Exercise brief: Go over the lines below, and when one contains the word "badge", copy it.

Listed records Start Marker

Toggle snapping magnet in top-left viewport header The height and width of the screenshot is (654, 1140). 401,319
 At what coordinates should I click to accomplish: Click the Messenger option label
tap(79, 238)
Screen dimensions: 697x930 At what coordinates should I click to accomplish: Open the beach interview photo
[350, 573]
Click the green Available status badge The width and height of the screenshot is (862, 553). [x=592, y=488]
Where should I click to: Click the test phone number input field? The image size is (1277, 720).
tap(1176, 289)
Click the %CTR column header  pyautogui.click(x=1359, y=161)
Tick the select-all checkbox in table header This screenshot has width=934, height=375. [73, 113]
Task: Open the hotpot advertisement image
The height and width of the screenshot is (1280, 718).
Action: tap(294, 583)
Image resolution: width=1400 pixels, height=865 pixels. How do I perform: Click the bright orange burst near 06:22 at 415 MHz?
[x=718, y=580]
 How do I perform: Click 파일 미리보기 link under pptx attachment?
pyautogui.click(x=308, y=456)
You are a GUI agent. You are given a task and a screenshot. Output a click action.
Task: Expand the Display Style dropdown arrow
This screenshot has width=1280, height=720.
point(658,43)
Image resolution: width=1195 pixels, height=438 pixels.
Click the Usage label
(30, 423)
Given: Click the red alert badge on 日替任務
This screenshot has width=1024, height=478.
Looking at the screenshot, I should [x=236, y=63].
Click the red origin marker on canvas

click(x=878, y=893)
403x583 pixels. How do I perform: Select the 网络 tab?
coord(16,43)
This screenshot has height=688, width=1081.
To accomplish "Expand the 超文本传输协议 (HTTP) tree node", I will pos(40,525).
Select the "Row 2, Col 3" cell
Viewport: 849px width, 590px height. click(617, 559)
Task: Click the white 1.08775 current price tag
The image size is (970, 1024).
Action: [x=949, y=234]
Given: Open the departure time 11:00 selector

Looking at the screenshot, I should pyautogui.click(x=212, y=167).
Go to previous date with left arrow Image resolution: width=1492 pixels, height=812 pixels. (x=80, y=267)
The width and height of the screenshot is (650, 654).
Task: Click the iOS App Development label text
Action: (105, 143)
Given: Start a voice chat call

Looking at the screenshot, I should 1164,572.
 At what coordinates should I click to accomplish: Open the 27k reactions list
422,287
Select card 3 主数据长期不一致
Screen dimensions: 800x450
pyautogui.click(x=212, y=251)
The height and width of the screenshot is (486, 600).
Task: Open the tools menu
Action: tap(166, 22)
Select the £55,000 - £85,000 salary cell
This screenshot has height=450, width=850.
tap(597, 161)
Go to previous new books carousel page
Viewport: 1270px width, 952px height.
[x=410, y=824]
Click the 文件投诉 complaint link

Listed records End Marker

Result for this task:
Click the green Available status badge The width and height of the screenshot is (862, 553). [x=592, y=488]
Given: Click the red alert badge on 日替任務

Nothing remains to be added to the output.